== TEXT SECTION ==
____________

The likening of southern slaveholding ideology to socialism seems anathema to us today. The former is associated with conservatism and the latter with leftism. But it must be remembered that not all socialism is Marxism. Still, the states that would make up the Confederacy never thought to have the government control the economic means of production. Yet in the years leading up the Civil War, one Virginian intellectual insisted that there were commonalities between socialism and slaveholding ideology. This man was George Fitzhugh, a small slaveholder and lawyer in Port Royal, Virginia. He sought to prove the legitimacy of slavery and furthermore to show that it was a moral good for the betterment of the lower classes.

Southerners often defended slavery on the grounds that it was a benign institution, that it uplifted blacks towards white civilization. A common counter-argument of the abolitionists was that if slavery was so good, then why were impoverished whites not put into it? Unlike other pro-slavery advocates, Fitzhugh took their arguments to their logical conclusion, that there was nothing wrong with enslaving whites. This was a radical suggestion, though Fitzhugh did argue that the enslavement of whites would be much different than the enslavement of blacks. However, he considered slavery of any kind to be a better alternative to “free society” capitalism, especially in industrializing countries. It should also be noted that many of his arguments were not unheard of among Southerners in general. He merely took them a little further. Most of his ideas expressed here are taken from his two major works, Sociology for the South (1854) and Cannibals All (1857). Both attacked free capitalist society and both defended the Southern way of life as the most natural and benevolent.

____________

== ROWS ==
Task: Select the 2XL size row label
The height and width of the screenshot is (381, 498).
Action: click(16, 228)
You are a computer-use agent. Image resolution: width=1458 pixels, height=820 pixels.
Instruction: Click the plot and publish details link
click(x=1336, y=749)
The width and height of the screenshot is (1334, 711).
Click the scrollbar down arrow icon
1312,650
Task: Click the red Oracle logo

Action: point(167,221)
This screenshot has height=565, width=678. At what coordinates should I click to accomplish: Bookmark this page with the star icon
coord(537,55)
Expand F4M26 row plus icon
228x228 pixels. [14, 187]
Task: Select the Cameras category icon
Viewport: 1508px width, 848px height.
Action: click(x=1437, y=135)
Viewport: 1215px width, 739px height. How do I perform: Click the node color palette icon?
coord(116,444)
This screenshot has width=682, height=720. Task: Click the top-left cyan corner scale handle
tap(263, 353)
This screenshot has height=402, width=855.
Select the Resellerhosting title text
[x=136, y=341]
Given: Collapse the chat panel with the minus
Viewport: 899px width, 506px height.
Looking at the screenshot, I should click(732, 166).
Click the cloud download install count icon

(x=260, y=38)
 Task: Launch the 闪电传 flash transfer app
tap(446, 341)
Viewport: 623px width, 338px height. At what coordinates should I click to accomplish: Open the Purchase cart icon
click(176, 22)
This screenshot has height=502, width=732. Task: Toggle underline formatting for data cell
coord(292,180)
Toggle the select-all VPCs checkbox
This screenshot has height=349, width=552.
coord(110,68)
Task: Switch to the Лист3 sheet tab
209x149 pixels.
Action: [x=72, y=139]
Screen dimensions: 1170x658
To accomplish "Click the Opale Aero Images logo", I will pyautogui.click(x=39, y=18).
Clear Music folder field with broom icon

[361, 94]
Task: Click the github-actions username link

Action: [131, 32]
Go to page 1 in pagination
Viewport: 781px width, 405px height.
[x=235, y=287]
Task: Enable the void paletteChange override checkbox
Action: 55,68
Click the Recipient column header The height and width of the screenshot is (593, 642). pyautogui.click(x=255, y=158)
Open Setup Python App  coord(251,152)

____________

== REQUIRED ACTIONS ==
a. Write out the passage on George Fitzhugh word for word, starting at "The likening of" and ending at "the lower classes.".
b. Count the lines of the records that contain the string "Toggle", treating uppercase and lowercase as different, and reply with the number alone.

== OUTPUTS IN ORDER ==
a.
The likening of southern slaveholding ideology to socialism seems anathema to us today. The former is associated with conservatism and the latter with leftism. But it must be remembered that not all socialism is Marxism. Still, the states that would make up the Confederacy never thought to have the government control the economic means of production. Yet in the years leading up the Civil War, one Virginian intellectual insisted that there were commonalities between socialism and slaveholding ideology. This man was George Fitzhugh, a small slaveholder and lawyer in Port Royal, Virginia. He sought to prove the legitimacy of slavery and furthermore to show that it was a moral good for the betterment of the lower classes.

b. 2